I've been having a terrible time trying to process submissions from a website
that may contain international characters, use MySQLdb to get those values
into a database, and successfully read them back out again.
The going has been rough, and I've got a lot of questions, but right now I'd
just like to ask a very specific one:
Why is it that if I specify "utf8" as a parameter to "connect" thus:
>>> db = MySQLdb.connect( ... use_unicode=True, charset="utf8")
Calling db.character_set_name() still returns "latin1" ?
What is it that "character_set_name" tells you exactly? Is it supposed to be
coming back differently from what I specified in the connect() method?
By the way, I created all my tables with "DEFAULT CHARACTER SET utf8"
I'm running MySQL 5.0.13 and am using MySQLdb 1.2.1. This is all on linux machines.
with thanks,
nttaylor
If you would like to refer to this comment somewhere else in this project, copy and paste the following link:
I've downloaded the source code for MySQL-python-1.2.1_p2. In "_mysql.c" I found a section of strange code from 1492 to 1506:
static PyObject
_mysql_ConnectionObject_character_set_name(
_mysql_ConnectionObject self,
PyObject args)
{
const char s;
if (!PyArg_ParseTuple(args, "")) return NULL;
check_connection(self);
#if MYSQL_VERSION_ID >= 32321
s = mysql_character_set_name(&(self->connection));
#else
s = "latin1";
#endif
return PyString_FromString(s);
}
After compiled into python library, those sentence with "#" wouldn't run. So character_set_name() will always return "latin1".

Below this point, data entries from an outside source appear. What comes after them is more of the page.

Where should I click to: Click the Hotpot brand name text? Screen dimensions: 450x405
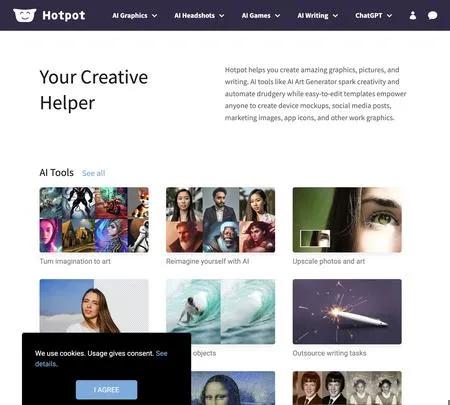(64, 15)
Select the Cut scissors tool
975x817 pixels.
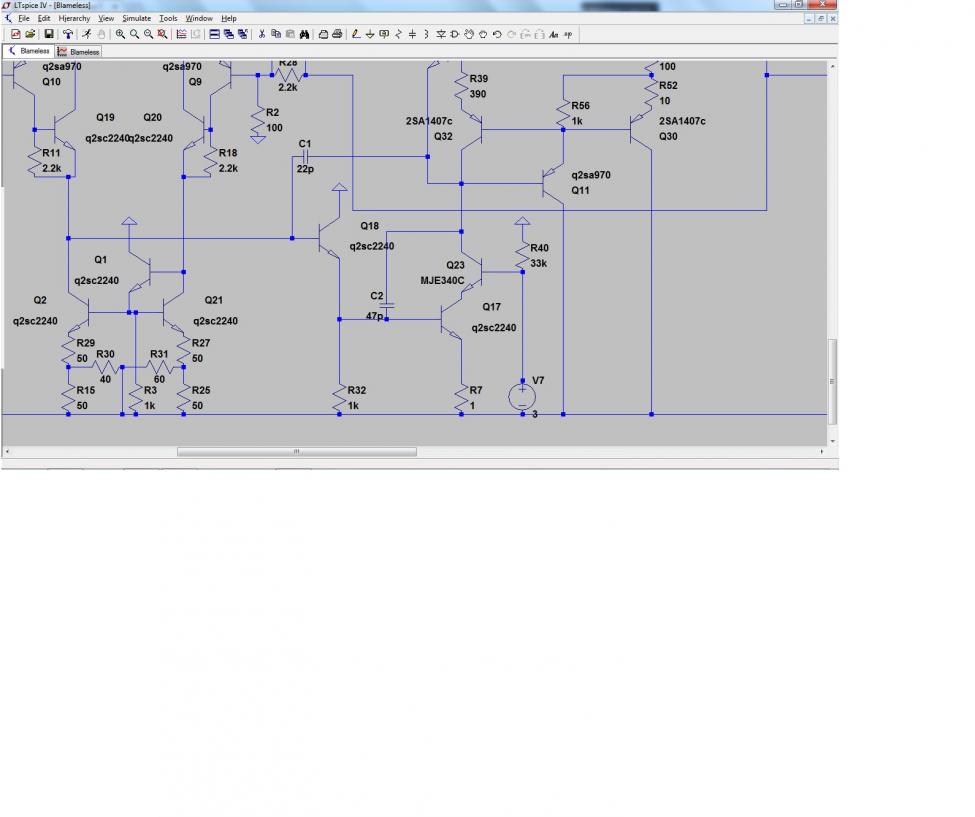pyautogui.click(x=262, y=34)
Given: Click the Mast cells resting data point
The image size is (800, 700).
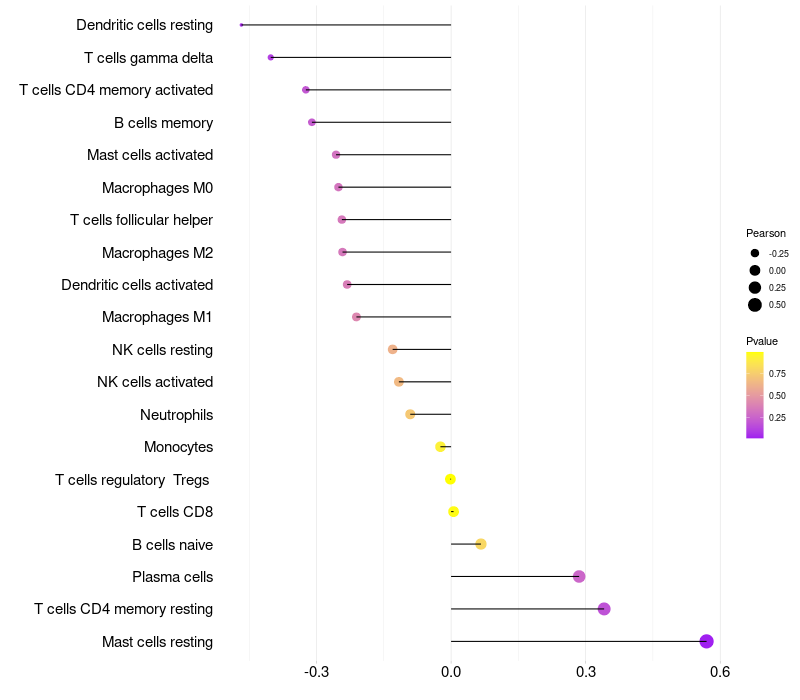Looking at the screenshot, I should (706, 641).
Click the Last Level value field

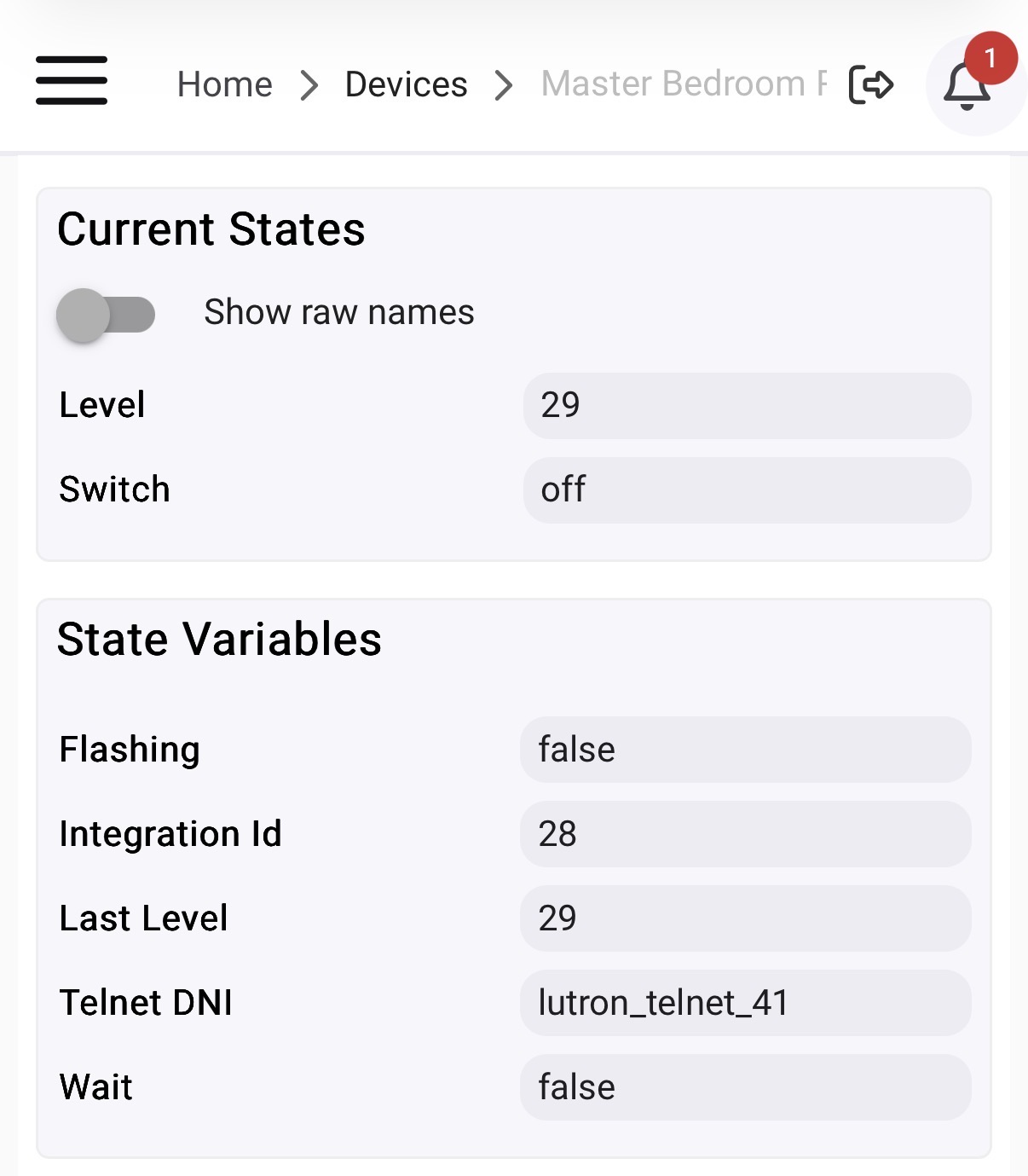point(745,918)
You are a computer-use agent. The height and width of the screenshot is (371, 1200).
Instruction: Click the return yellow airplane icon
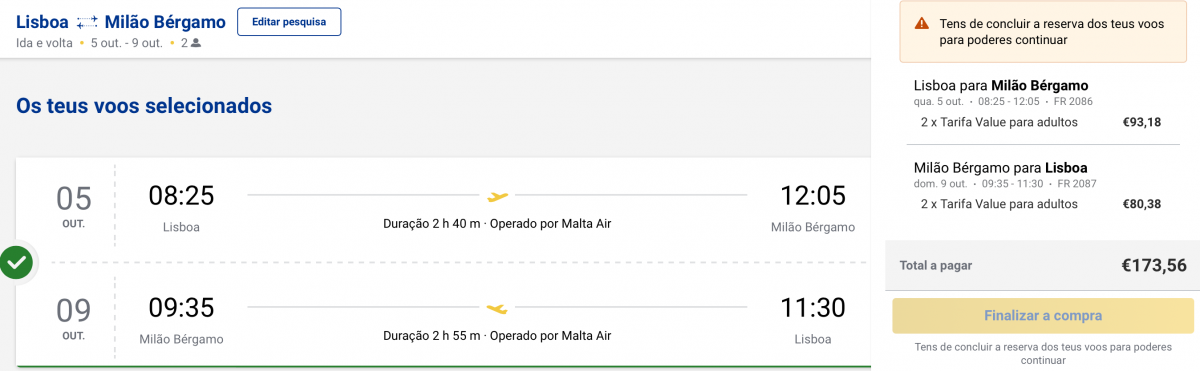[x=497, y=307]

Forgive my bad english, hope you can understand my meaning.
If you would like to refer to this comment somewhere else in this project, copy and paste the following link:
I didn't even know about "set_character_set" but you can see it didn't help.
The only difference between yours and mine is I don't have a ".my.cnf", but
that shouldn't make a difference should it? Anyway, one would still expect
"set_character_set" to work regardless.
Could it be something about the MySQL database itself? Did you create your
"test" database with a default character set? like:
CREATE DATABASE test DEFAULT CHARACTER SET utf-8
I did not do this, although I did define the "DEFAULT CHARACTER SET" for all
of my tables.
Did you maybe pass a charset to the "mysqld_safe" binary when starting the
server?
Thank you for your help,
nttaylor
If you would like to refer to this comment somewhere else in this project, copy and paste the following link:
$ mysql
Welcome to the MySQL monitor. Commands end with ; or \g.
Your MySQL connection id is 6 to server version: 5.0.24a-Debian_9-log
Type 'help;' or '\h' for help. Type '\c' to clear the buffer.
mysql> show character set like 'utf%';
+---------+---------------+-------------------+--------+
| Charset | Description | Default collation | Maxlen |
+---------+---------------+-------------------+--------+
| utf8 | UTF-8 Unicode | utf8_general_ci | 3 |
+---------+---------------+-------------------+--------+
1 row in set (0.00 sec)
Why do you have such and old version of MySQL-5.0 anyway? I seem to remember some issues with character sets in older 5.0 versions, but I could be wrong.
I'm actually using the trunk version of MySQLdb (future 1.3-2.0) but that really shouldn't affect anything.
If you would like to refer to this comment somewhere else in this project, copy and paste the following link:
I upgraded to MySQL-5.0.24a and MySQLdb1.2.2b2, but nothing changed from what I described above.
set_character_set("utf8") still doesn't affect the return value of "character_set_name()"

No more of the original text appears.